|Glen Phillips - Abulum|
|Music Disc Reviews DVD-Audio|
|Written by Richard Elen|
|Tuesday, 09 October 2001|
I was never a great fan of Toad the Wet Sprocket (and you thought "Traveling Wilburys" was a funny name…), but it was evident even to me that Glen Phillips had more to say than most artists using the by-then-rather-tired "alternative" label. After the band came apart in 1998, he seemed to go silent, but here he is, back with a solo work that is worthy of attention even if you didn’t go for the band from whence he came.
What has happened to Phillips? Fatherhood, probably. This material is more thoughtful, sensitive, insightful and humorous and less melodramatic. We get the feeling that he is actually in touch with himself in a way that might have been unimaginable a few years ago. All the songs are by Phillips (with the exception of one that is co-written), and in them, he tackles a number of issues, including male irresponsibility and deadbeat dads in "Men Just Leave," petty bigotry in "Drive By," where a father coerces his son into driving the car as he attempts to shoot the neighbor’s dog, and despair in "Darkest Hour," which might perhaps relate to the death of Phillips’ own father. Overall, we’re offered a surprisingly deep, poetic collection of material that makes for an enjoyable listen. "Careless" is an excellent opener.

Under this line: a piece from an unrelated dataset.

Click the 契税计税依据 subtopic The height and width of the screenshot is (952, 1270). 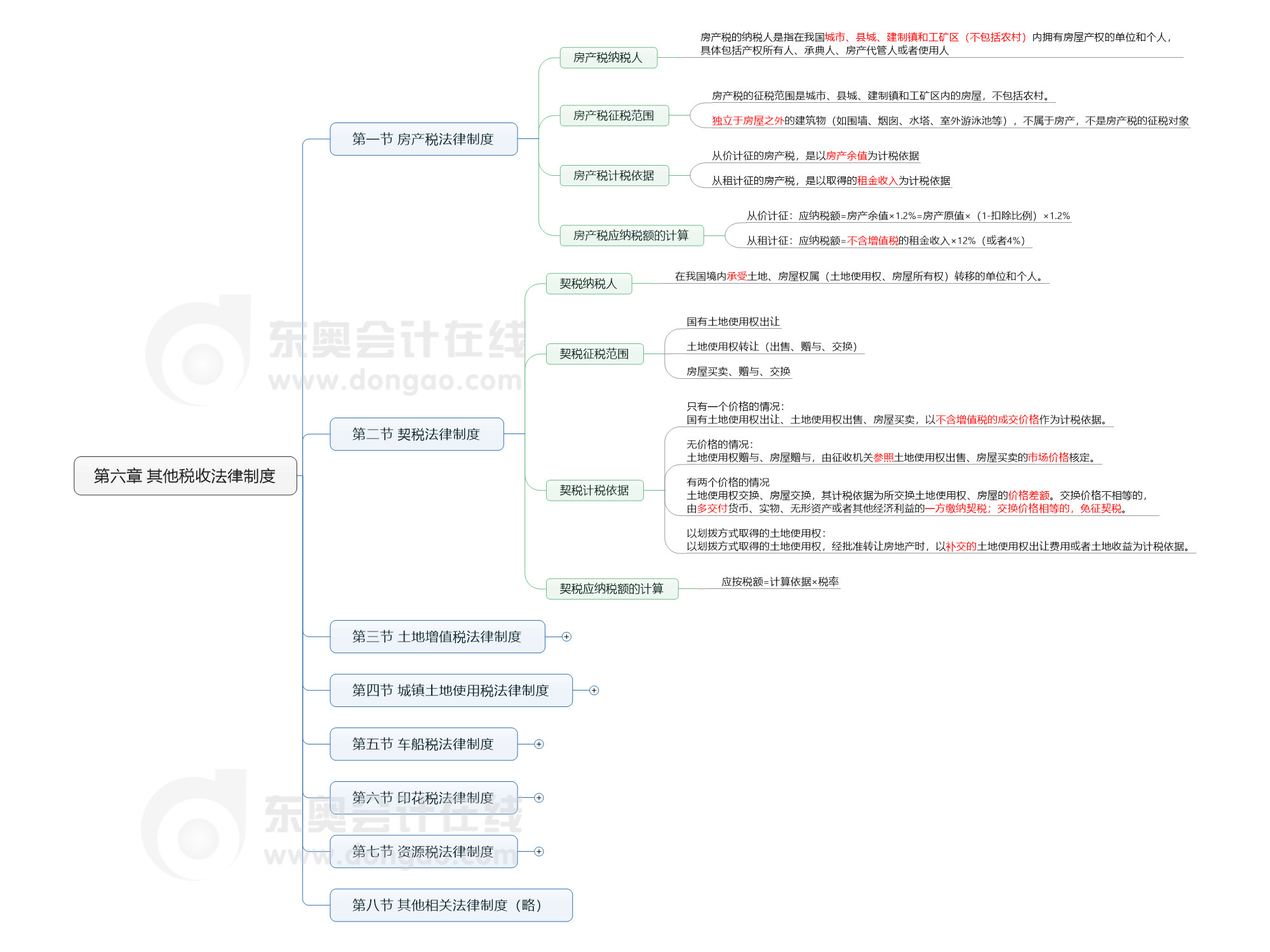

Other star tracks for me include those mentioned above.
The original stereo release of this album hit the stores in April, so this Silverline release is pleasantly hot on its heels. The mix is by the highly talented Gary Lux at 5.1 Entertainment, who, you may recall, also remixed Aaron Neville’s stunning "Devotion" album. With every release, Lux shows his mixing talent: he is not afraid to develop a surround concept for each project he works on, with no apparent need for the safety of a few standard surround templates. Each album therefore has an approach to surround that is unique to the material, which is, of course, how it should be but often is not.
Here, then, we find an interesting surround layout. Most of the action takes places across a wide front stage. The surrounds are used to add depth and context, never standing out on their own but instead subtly complementing and highlighting the mix across the front. The vocal is up in the mix, thankfully, as the lyrics are important (and available on-screen if desired). The overall recording is clean and clear, with every part of the arrangement clearly audible, highlighting the excellent performances throughout.
In addition to the Dolby Digital (DVD-V) and MLP (DVD-A) streams, the latter a healthy and flawless 24/96 as we have come to expect from Silverline, there is extensive concert footage and an artist commentary, plus the lyrics sheet and a slide show of images, mainly featuring a fully-suited-and-tied Phillips in the pool, strangely conjuring up memories of the art on… what was that long lost Martin Briley album? Oh, yes, "One Night with a Stranger." Talking of art, if you can tell me what the image on the disc label is, I would love to know.
If you enjoyed Phillips’ former band, it is to be hoped that you will not find this solo offering too laid-back. I found it a more rewarding experience than listening to his former outfit, and hope it represents the shape of things to come for Phillips as a solo artist.